Автор книги: Эрика Фатланд
Жанр: Хобби и Ремесла, Дом и Семья
Возрастные ограничения: +12
сообщить о неприемлемом содержимом
Текущая страница: 16 (всего у книги 30 страниц)
Через два-три часа пешей прогулки по узкой тропе мы наконец добрались до Пскона. Сегодня здесь проживает всего 13 семей, однако это не мешает ему оставаться одним из самых крупных кишлаков в долине. Мы плелись между простыми глинобитными домами, пока не подошли к крайнему дому, который принадлежал Саидмуроду, городскому мулле и благотворителю. Сюда стекались люди со всей долины в надежде получить исцеление.
Саидмурод сидел в своей приемной, одноместном номере с большими окнами и великолепным видом на горы, и беседовал с посетителем – пастухом, направлявшимся со своим стадом на юг. Приняв нас довольно гостеприимно, он тотчас провел нас в комнату, где нам было позволено переночевать. Какой бы бедной ни была ягнобская семья, у них всегда есть гостевой дом или хотя бы комната, где можно разместить нежданно нагрянувших гостей. А уж здесь-то, в долине, где нет мобильной связи, домашних телефонов и Интернета, по существу каждый визит нежданный.
47-летний Саидмурод вел степенное, приятное существование. Он вместе со своей семьей были первыми, кто вернулся в Пскон в 1980 г. По возвращении они обнаружили, что единственной постройкой, которая в какой-то степени осталась нетронутой, была конюшня, сераль. Его родители подмели в ней пол и прибрались, чтобы семейство могло там ночевать, пока дом не будет заново отстроен.
– Поговаривают, что если Пскон снесут, то все покинут Ягнобскую долину, – сказал Саидмурод. – Мой отец, ставший впоследствии старостой поселка, чувствовал большую ответственность за то, чтобы вернуться назад. К тому же в Зафарабаде его дела не ничуть не процветали. Оказавшись в теплом, незнакомом климате, они с матерью постоянно болели. Я, мои братья и сестры тоже постоянно болели. Лишь вернувшись сюда, мы перестали болеть.

[Сохранённые материалы]
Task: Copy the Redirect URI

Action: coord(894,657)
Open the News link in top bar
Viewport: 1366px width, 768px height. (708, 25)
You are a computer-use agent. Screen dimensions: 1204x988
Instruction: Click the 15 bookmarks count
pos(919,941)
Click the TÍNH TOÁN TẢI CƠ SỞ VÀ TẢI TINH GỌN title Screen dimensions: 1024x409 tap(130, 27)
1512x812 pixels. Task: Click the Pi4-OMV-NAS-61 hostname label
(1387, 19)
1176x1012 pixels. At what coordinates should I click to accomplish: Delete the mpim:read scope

→ **ЗАДАНИЕ**
Выпишите все географические названия из отрывка о Псконе. Материал здесь никак не используется.

→ **ВЫПОЛНЕННОЕ ЗАДАНИЕ**
Пскон, Ягнобская долина, Зафарабад